### Dataset excerpts:
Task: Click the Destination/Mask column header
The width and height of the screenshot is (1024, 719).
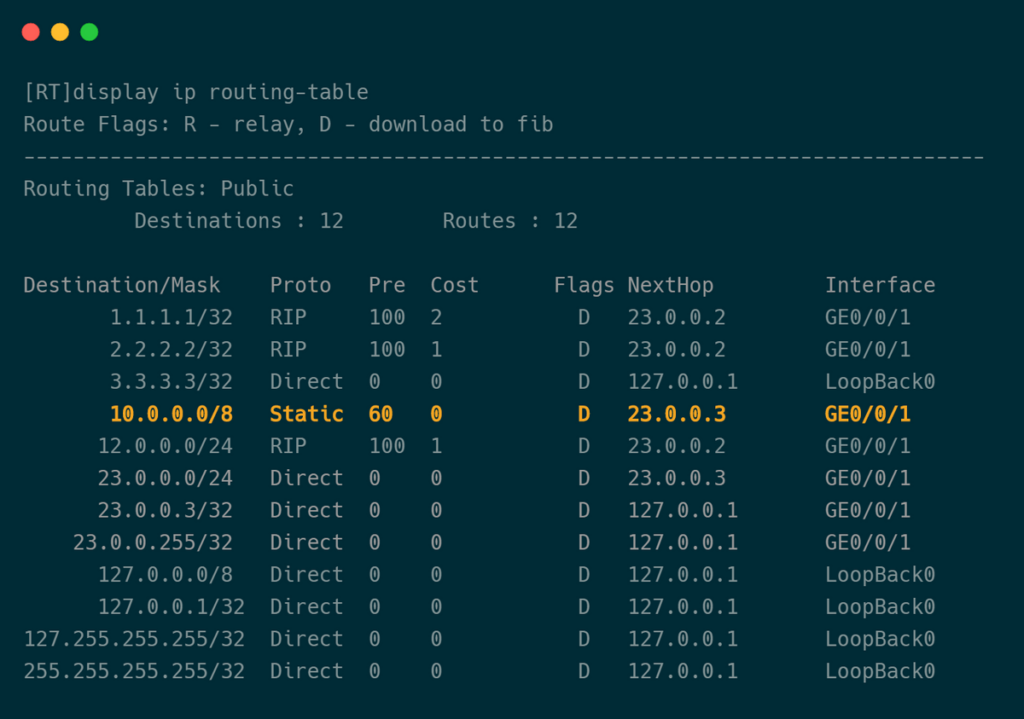Action: point(122,285)
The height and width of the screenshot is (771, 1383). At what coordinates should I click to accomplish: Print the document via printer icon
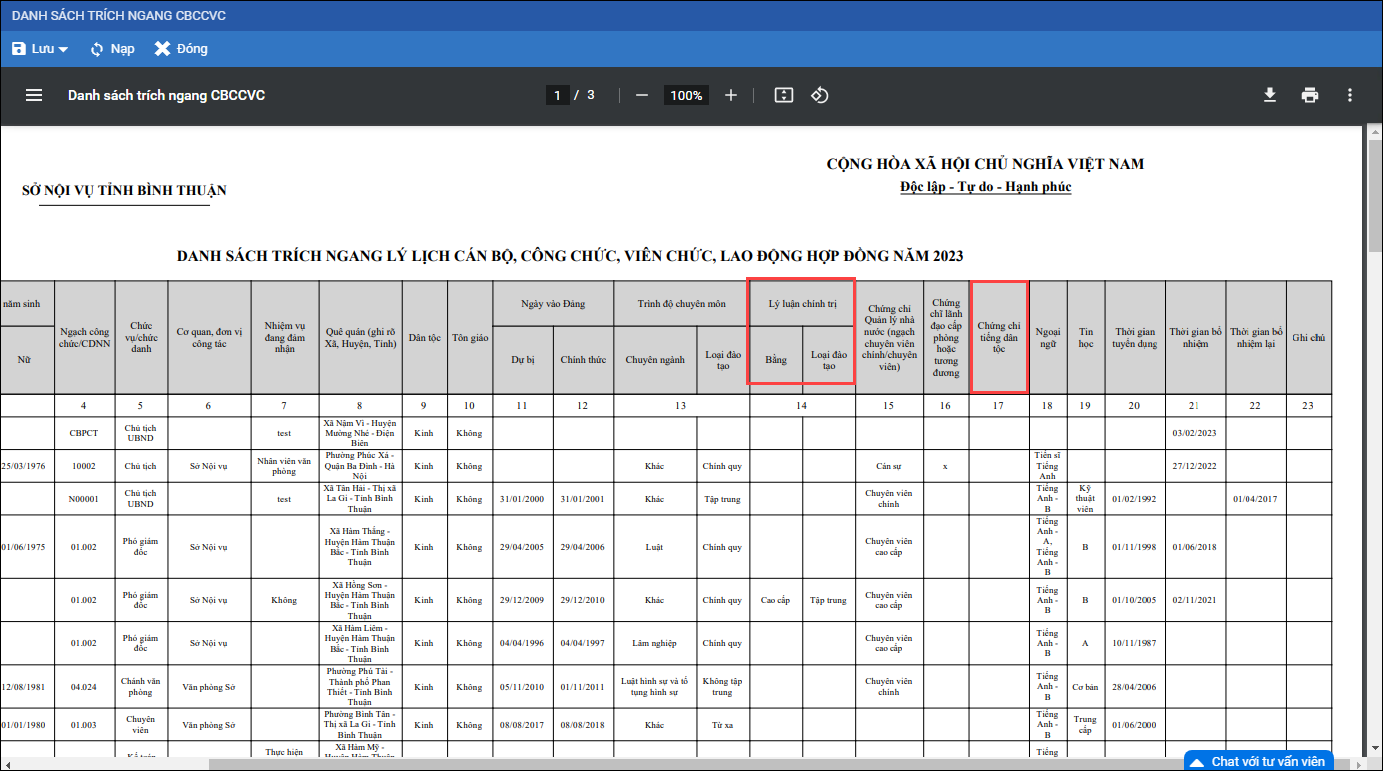click(1310, 95)
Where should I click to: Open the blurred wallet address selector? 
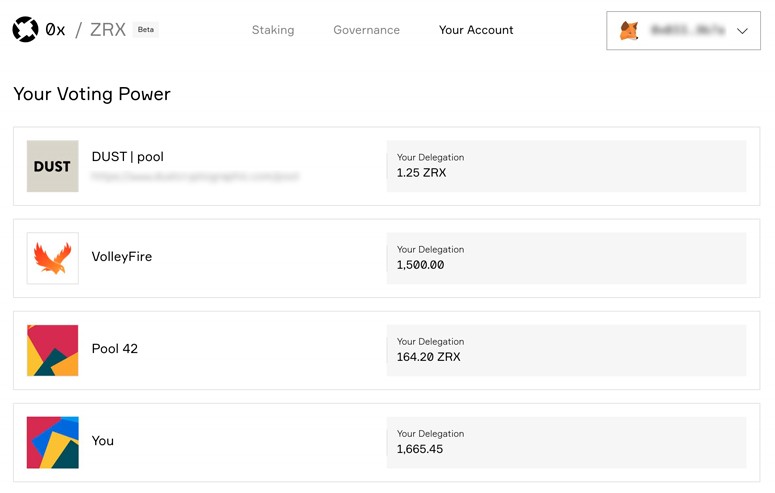click(x=683, y=31)
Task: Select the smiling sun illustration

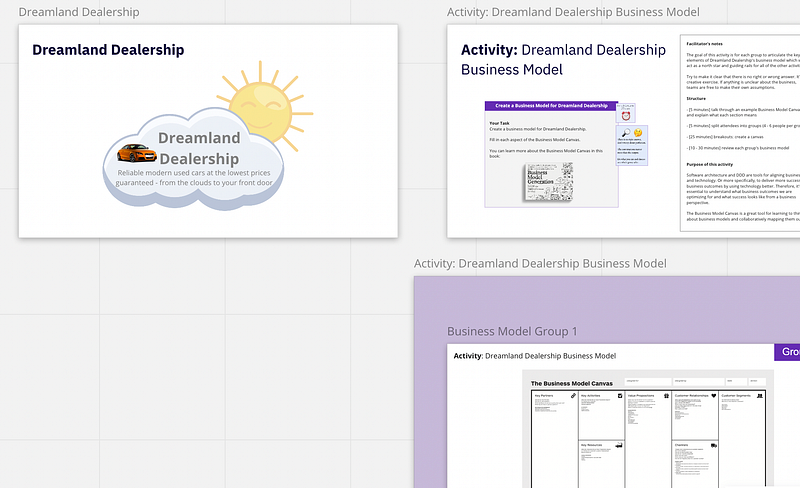Action: (265, 106)
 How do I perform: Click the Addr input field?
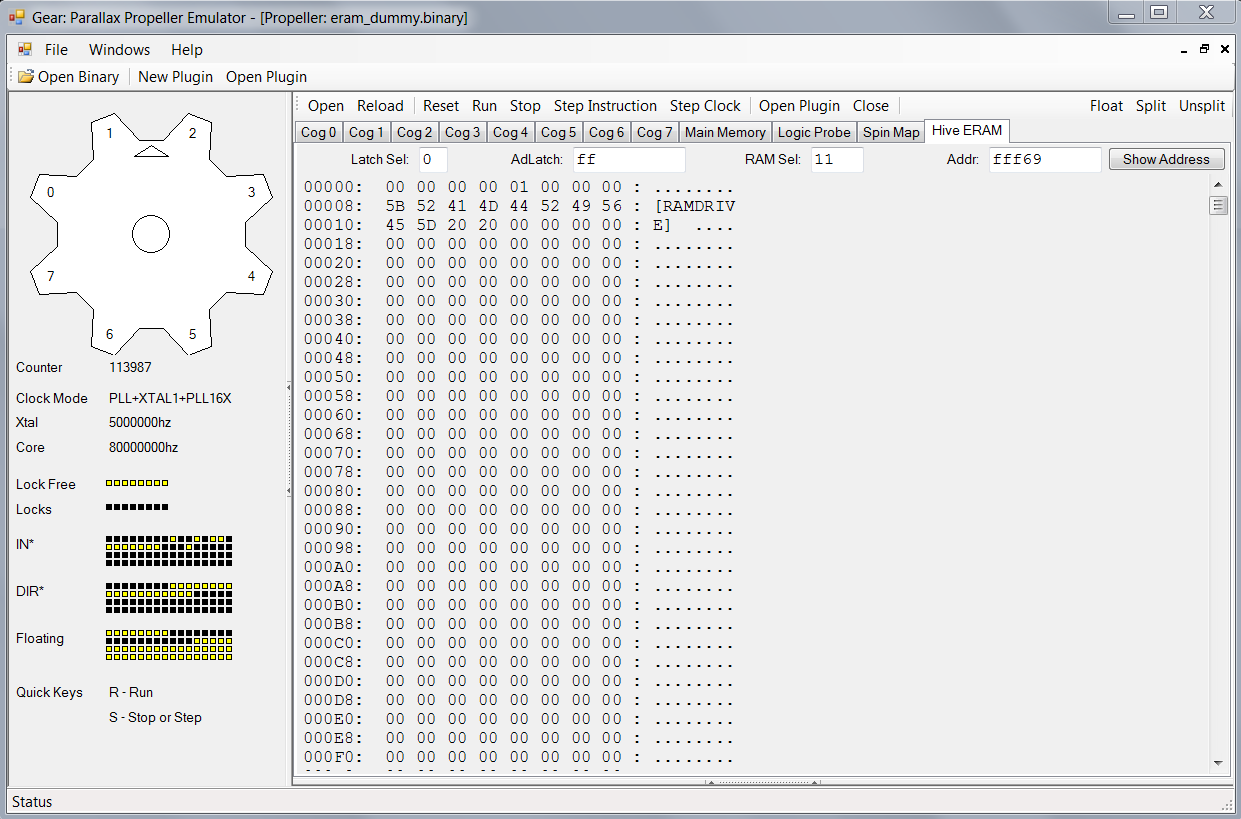pyautogui.click(x=1044, y=160)
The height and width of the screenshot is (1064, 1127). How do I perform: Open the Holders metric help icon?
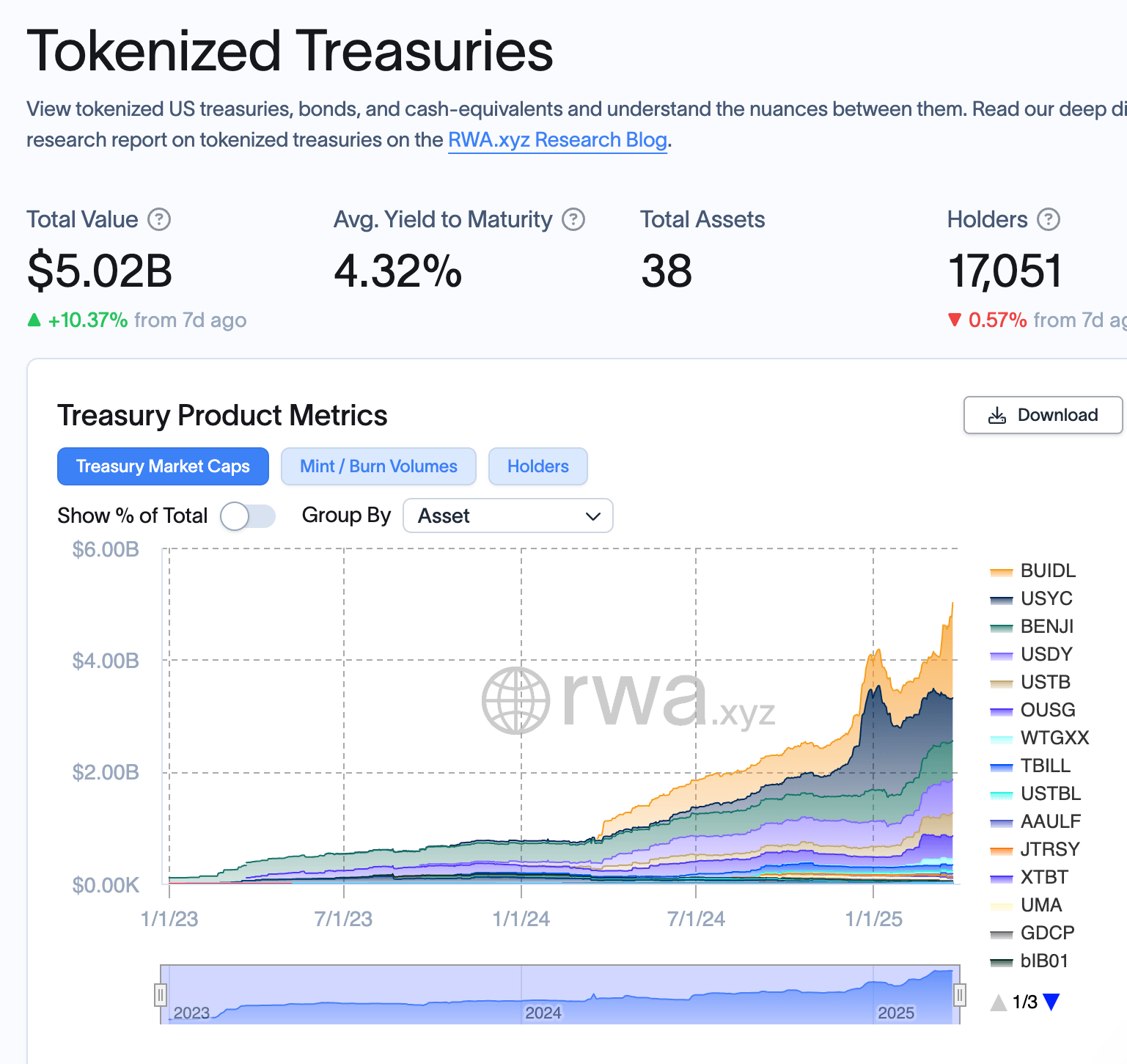[1049, 219]
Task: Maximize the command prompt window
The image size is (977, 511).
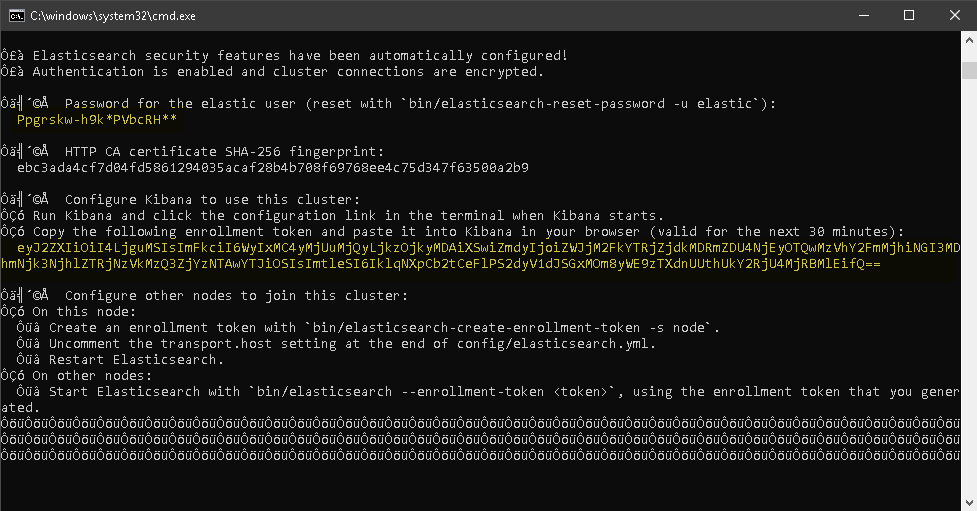Action: pos(909,15)
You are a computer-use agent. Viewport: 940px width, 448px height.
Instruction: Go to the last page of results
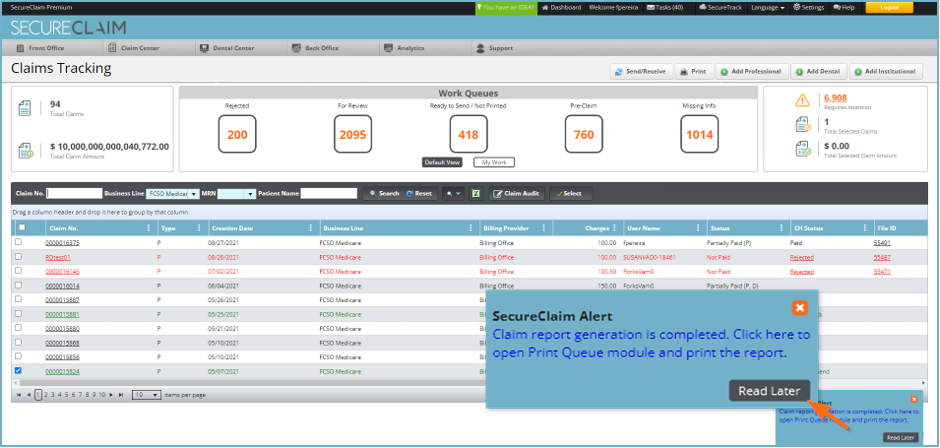point(123,395)
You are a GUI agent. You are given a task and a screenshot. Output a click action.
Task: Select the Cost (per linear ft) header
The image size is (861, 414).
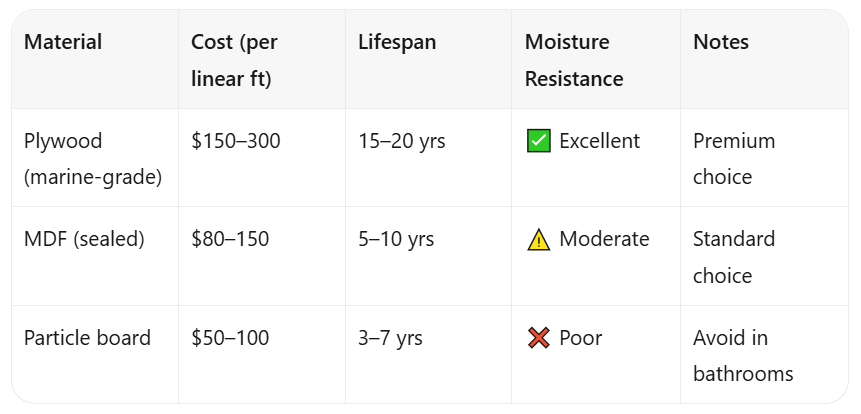[x=234, y=60]
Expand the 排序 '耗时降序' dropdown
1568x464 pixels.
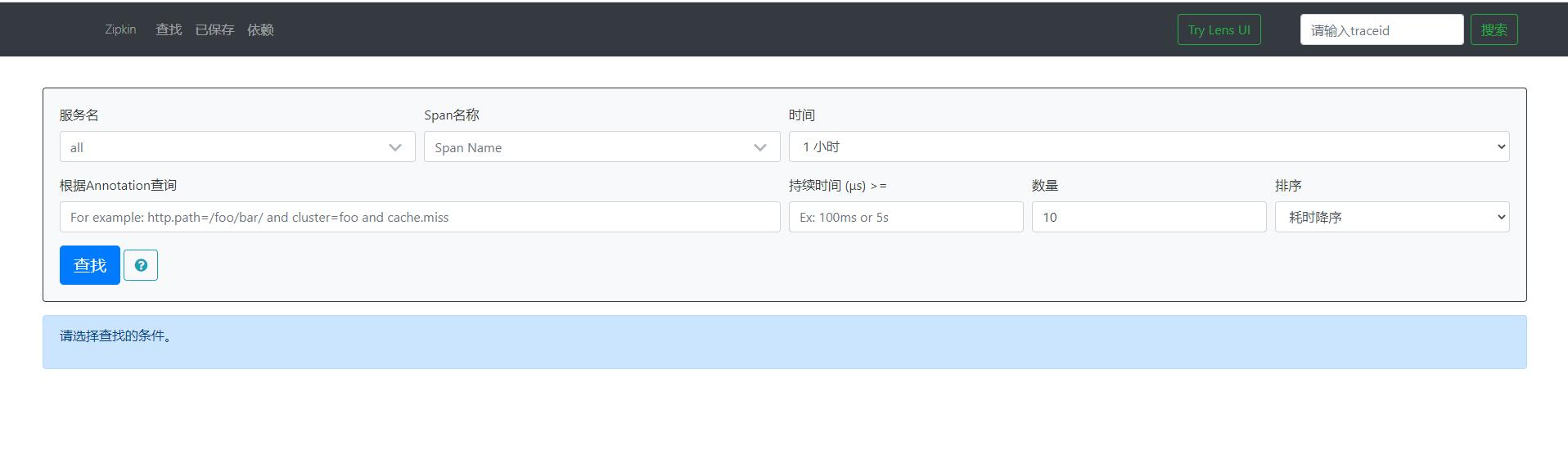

### Exercise brief:
Copy every line of the records above that holds the word "header".

### Response for this exercise:
Task: Click the Destination/Mask column header
Task: Select the Cost (per linear ft) header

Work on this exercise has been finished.